= What is needed =
Filter the entries for the word "agent". Copy each line in which it occurs.

= Exercise data =
-- -- --

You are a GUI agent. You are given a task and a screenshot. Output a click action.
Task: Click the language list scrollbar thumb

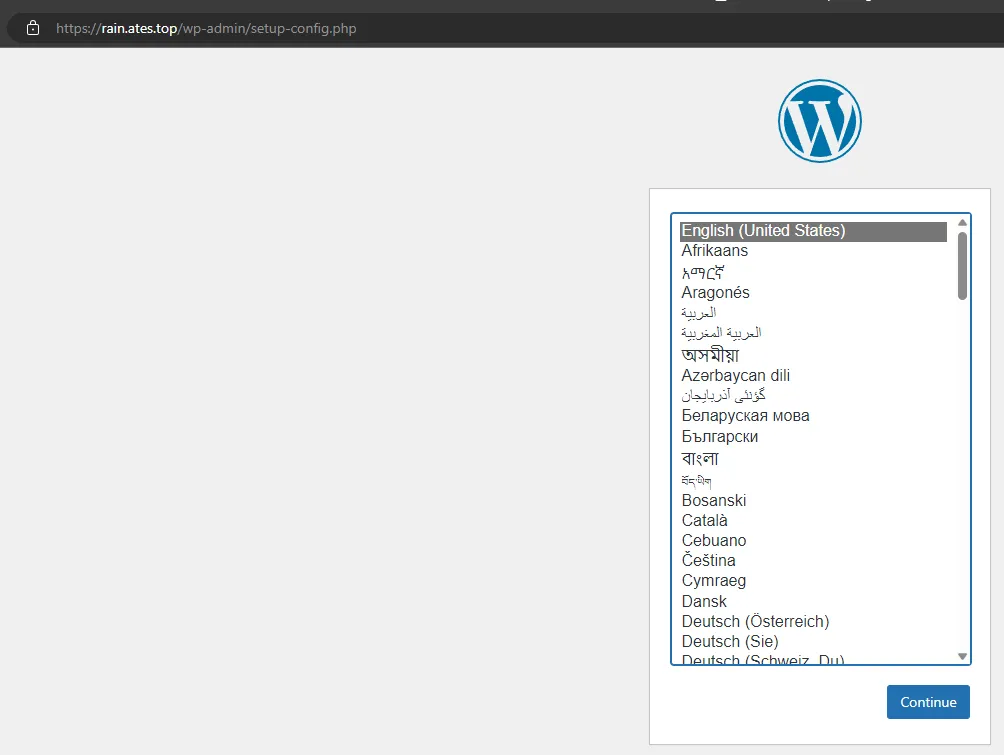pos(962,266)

-- -- --

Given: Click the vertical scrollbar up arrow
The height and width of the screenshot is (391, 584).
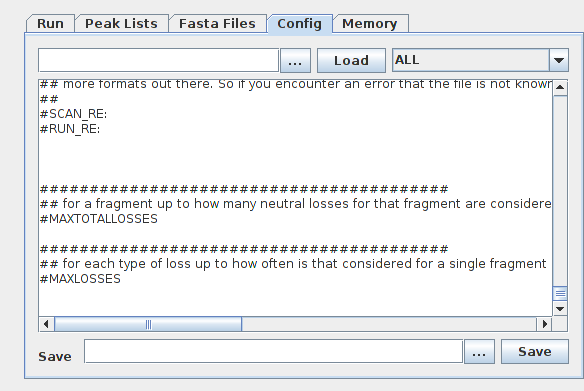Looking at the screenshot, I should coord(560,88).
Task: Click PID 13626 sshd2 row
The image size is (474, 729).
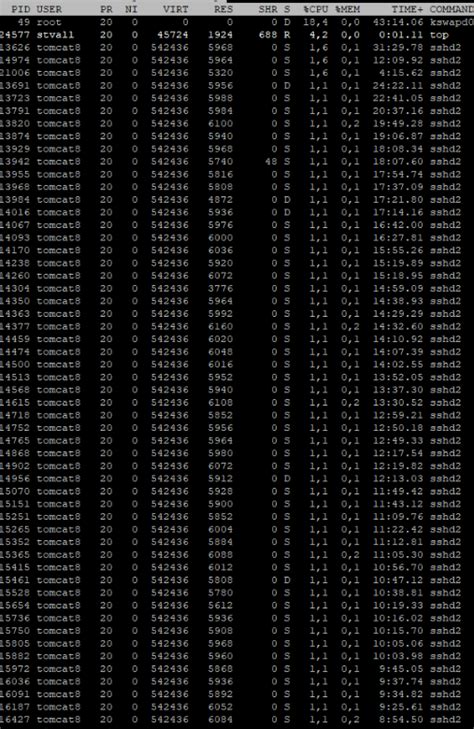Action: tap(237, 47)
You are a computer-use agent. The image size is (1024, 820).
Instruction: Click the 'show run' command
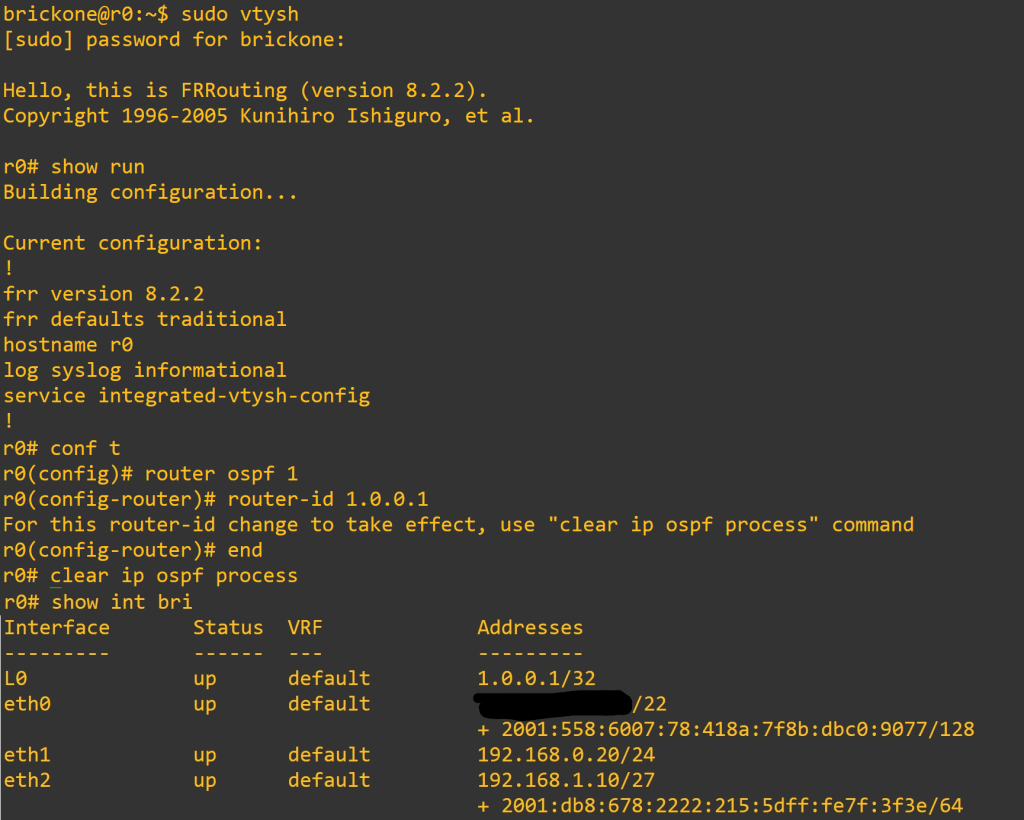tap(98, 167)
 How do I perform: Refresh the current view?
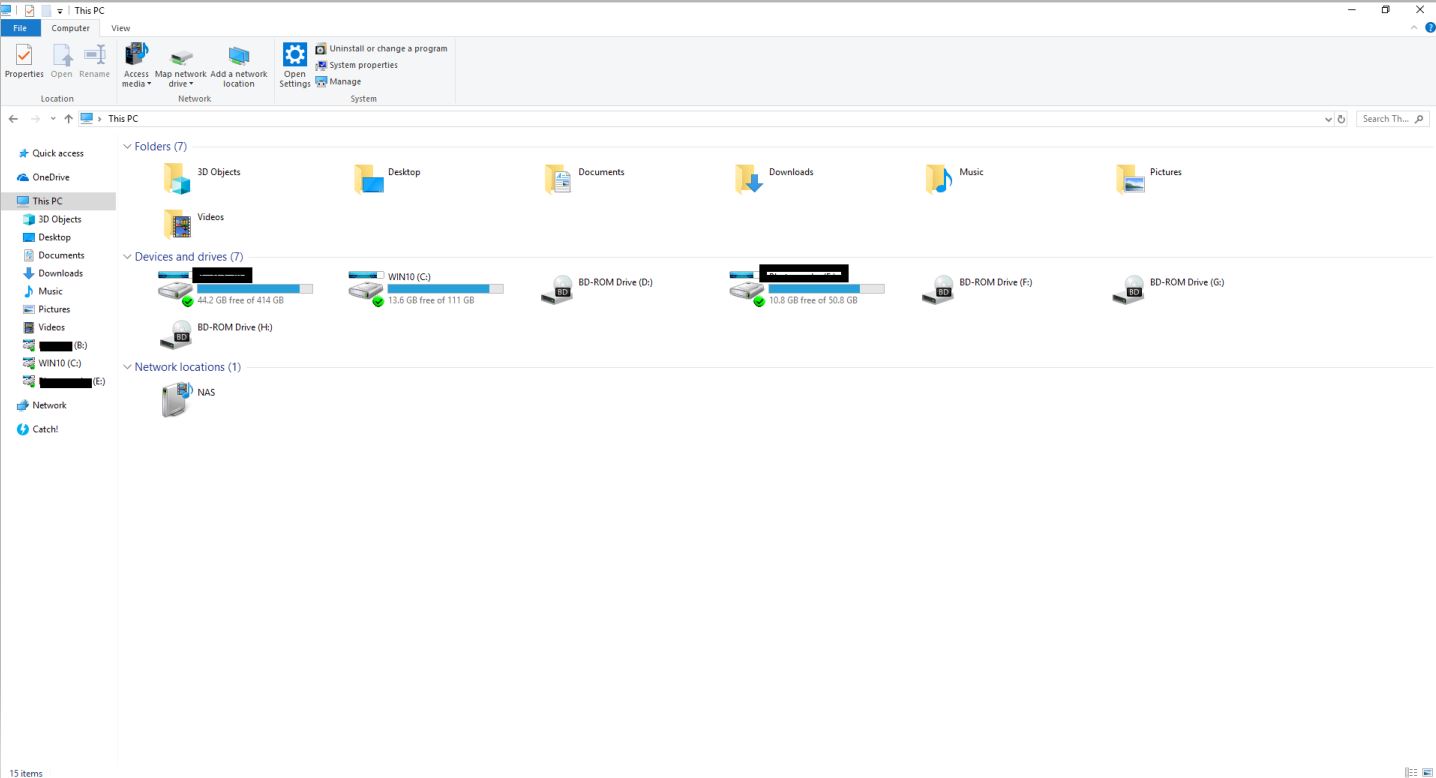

-- -- --

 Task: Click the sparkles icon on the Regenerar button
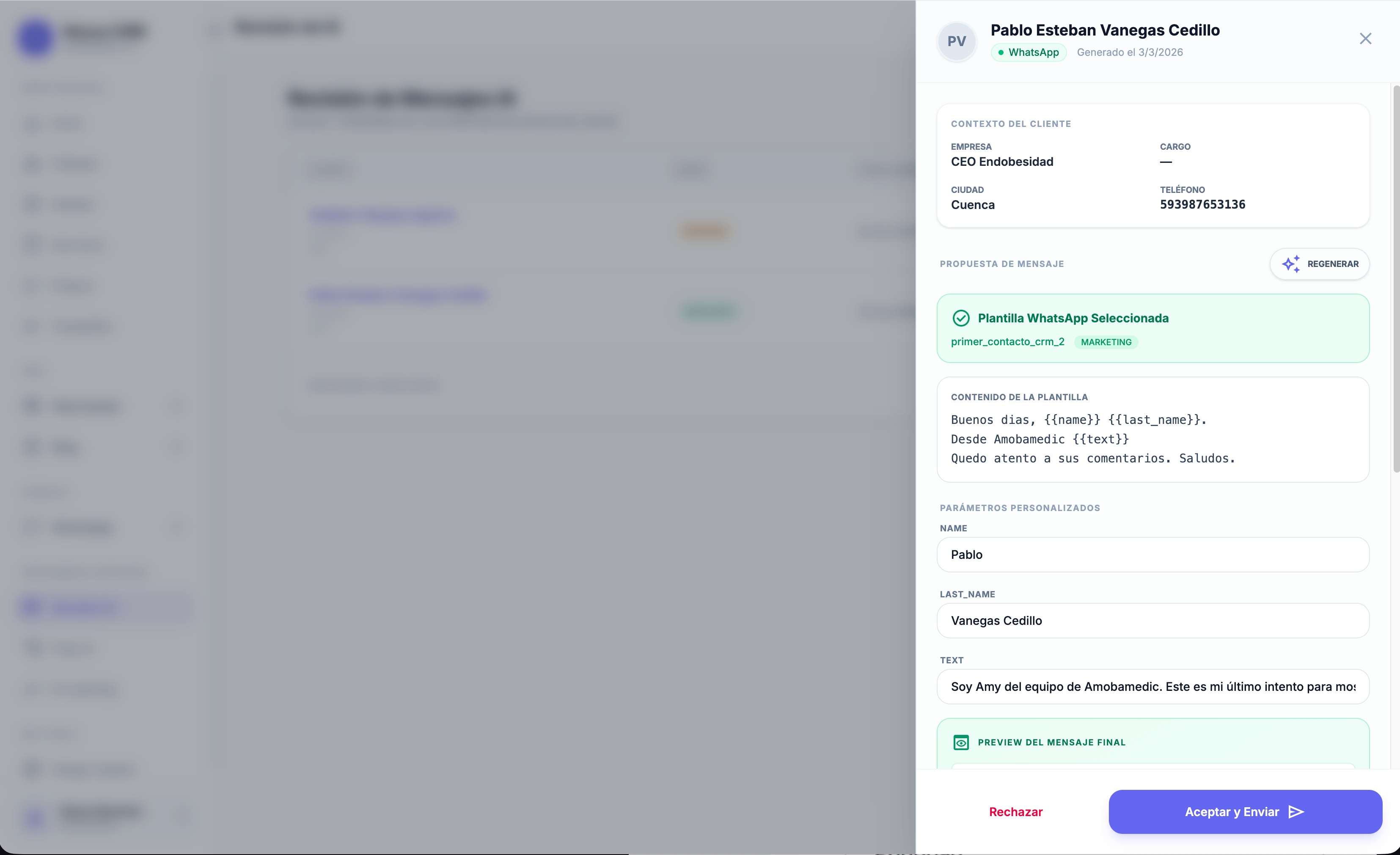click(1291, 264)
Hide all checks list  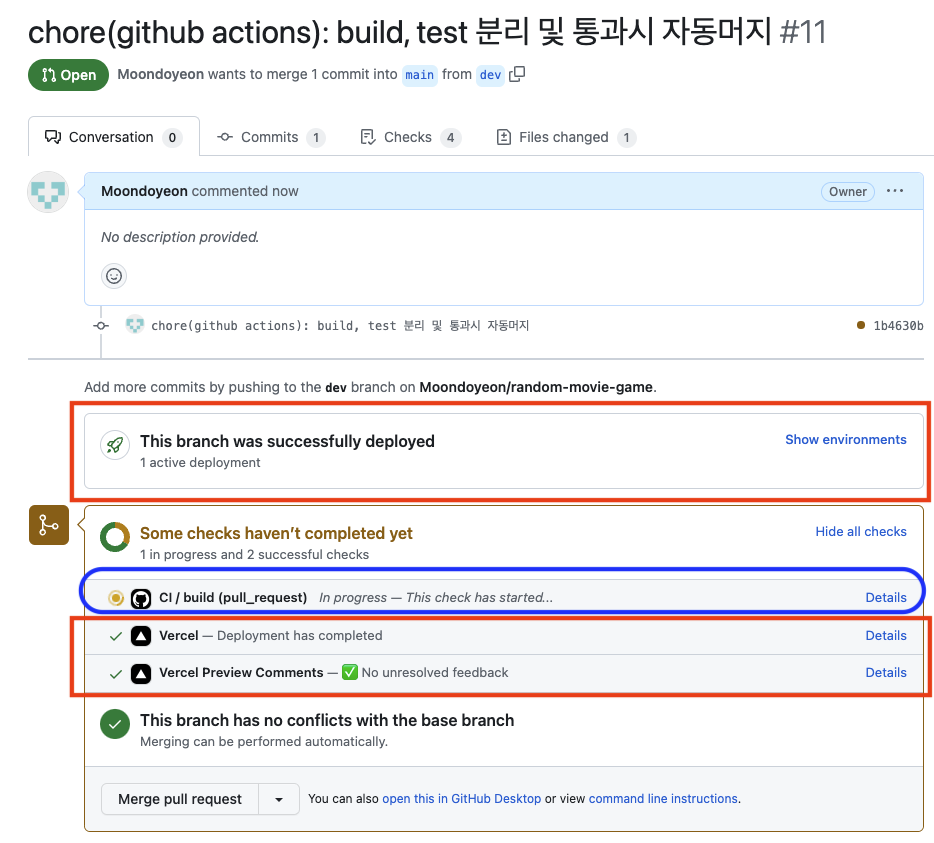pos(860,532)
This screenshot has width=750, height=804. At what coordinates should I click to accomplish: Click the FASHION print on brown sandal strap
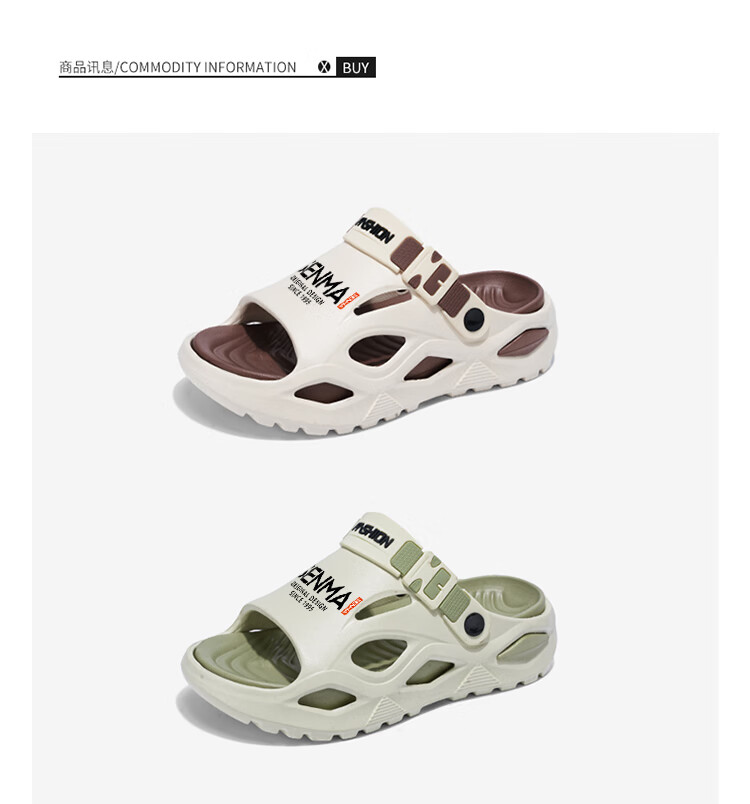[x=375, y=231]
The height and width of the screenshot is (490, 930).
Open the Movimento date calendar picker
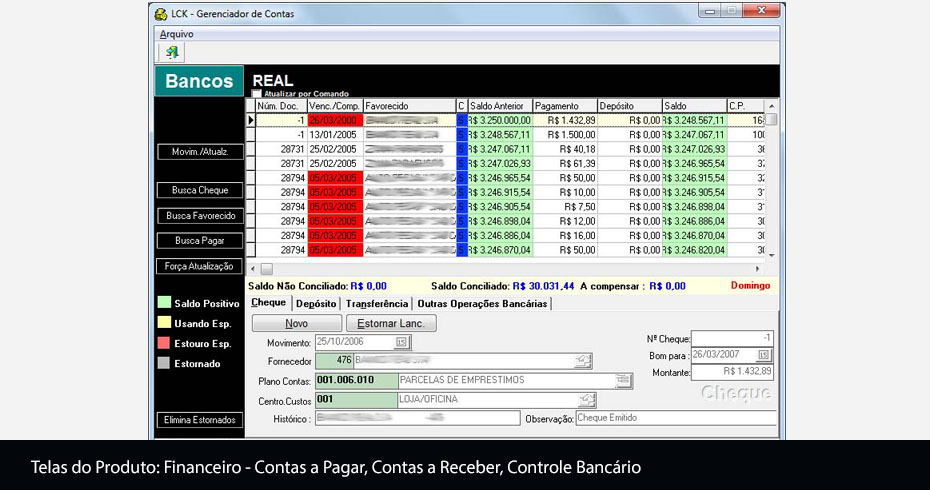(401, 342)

-- -- --

= Answer section =
You are a GUI agent. You are given a task and a screenshot. Output a click action.
You are a computer-use agent. The image size is (1024, 820).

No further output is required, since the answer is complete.